# Given request 1
In the West Bank article, what did the law enacted under Jordanian control before the 1967 war prohibit?
# Given request 2
Please condense the paragraph of the West Bank article that begins "Jordan also sought to keep secret" into a short list of its main facts.

An Israeli flag above the Beit Romano settlement against a backdrop of Palestinian homes in the West Bank city of Hebron. AFP
An Israeli flag above the Beit Romano settlement against a backdrop of Palestinian homes in the West Bank city of Hebron. AFP
An Israeli flag above the Beit Romano settlement against a backdrop of Palestinian homes in the West Bank city of Hebron. AFP
An Israeli flag above the Beit Romano settlement against a backdrop of Palestinian homes in the West Bank city of Hebron. AFP

Israel's tightening grip on the West Bank raises pressure on Jordan


Khaled Yacoub Oweis
  • English
  • Arabic

Israel's latest move to enable Jewish settlement and land ownership in the occupied West Bank has caused alarm in neighbouring Jordan, which observers say has been bracing for the worst since the Gaza war.

Decisions made by the Israeli security cabinet on Sunday will alter existing West Bank property laws that helped Palestinians to hold on to what was left of their land. One, enacted when Jordan was in control of the West Bank and East Jerusalem before the 1967 Middle East war, prohibited land sales to Israelis.

Jordan also sought to keep secret details of land records to prevent any Israeli attempts to buy land. However, the Israeli security cabinet's decision to lift secrecy over West Bank land registration makes it easier for Israelis to find and approach Palestinian property owners with offers. It could also identify people who have already sold or helped sales to Israelis, which is a sensitive issue in the West Bank and Jordan.

In the first direct Jordanian response to the Israeli measures, government spokesman Mohammad Al Momani warned on Tuesday that “messing” with West Bank laws will result in a more “vicious” Israeli settlement activity.

(Data lines)
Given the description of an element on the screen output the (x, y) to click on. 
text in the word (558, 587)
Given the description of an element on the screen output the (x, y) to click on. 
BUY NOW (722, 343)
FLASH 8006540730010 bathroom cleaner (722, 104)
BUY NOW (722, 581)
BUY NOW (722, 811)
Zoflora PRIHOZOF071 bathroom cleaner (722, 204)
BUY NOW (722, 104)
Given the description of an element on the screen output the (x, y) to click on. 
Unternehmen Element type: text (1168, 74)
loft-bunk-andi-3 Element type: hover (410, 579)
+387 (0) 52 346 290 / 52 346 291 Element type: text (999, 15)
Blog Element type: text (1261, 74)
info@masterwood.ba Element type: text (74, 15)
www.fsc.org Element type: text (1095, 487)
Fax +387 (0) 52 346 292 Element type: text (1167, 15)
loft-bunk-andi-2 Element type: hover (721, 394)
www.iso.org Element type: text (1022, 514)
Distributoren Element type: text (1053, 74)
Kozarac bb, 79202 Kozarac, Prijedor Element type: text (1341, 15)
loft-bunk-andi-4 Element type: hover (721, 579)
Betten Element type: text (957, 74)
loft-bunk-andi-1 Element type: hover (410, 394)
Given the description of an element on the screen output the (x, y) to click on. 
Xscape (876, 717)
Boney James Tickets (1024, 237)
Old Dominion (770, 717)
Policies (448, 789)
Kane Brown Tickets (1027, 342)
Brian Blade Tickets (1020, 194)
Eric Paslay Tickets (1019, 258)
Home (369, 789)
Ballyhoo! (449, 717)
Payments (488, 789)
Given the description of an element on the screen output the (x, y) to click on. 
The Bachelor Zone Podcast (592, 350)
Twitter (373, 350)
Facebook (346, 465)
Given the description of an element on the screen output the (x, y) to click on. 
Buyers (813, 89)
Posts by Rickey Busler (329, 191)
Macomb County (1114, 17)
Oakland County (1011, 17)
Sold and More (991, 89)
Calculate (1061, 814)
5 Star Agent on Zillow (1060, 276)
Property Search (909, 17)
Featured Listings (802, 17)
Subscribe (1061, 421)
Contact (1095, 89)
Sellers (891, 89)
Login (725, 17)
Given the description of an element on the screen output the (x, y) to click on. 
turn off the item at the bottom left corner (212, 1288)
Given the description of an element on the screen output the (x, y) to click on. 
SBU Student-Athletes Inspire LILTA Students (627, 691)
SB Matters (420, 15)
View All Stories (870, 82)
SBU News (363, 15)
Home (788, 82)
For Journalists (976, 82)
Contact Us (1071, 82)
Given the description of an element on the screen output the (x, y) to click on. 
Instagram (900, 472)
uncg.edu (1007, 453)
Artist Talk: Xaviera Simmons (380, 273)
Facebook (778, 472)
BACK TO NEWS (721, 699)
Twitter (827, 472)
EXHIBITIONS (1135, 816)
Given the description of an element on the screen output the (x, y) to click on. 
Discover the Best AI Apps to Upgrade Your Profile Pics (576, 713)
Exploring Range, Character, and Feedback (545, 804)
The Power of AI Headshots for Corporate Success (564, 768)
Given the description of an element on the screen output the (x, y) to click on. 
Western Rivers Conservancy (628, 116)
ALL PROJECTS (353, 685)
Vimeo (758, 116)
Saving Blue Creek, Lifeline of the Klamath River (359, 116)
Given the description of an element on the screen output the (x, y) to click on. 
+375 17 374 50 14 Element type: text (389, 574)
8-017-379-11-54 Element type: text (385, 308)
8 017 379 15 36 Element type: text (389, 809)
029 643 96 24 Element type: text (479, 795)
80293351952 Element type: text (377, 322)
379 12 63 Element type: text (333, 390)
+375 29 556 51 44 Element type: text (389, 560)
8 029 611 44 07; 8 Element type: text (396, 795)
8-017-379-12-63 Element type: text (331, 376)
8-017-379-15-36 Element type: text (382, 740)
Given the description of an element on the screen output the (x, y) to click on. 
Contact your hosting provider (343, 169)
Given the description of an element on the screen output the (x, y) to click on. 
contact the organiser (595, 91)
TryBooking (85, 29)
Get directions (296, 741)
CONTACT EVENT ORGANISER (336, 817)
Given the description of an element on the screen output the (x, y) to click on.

# Task result 1
It prohibited land sales to Israelis.

# Task result 2
- Jordan tried to keep West Bank land record details secret to prevent Israeli attempts to buy land.
- The Israeli security cabinet decided to lift secrecy over West Bank land registration.
- This makes it easier for Israelis to find Palestinian property owners and approach them with offers.
- It could also identify people who have already sold land to Israelis or helped such sales, which is a sensitive issue in the West Bank and Jordan.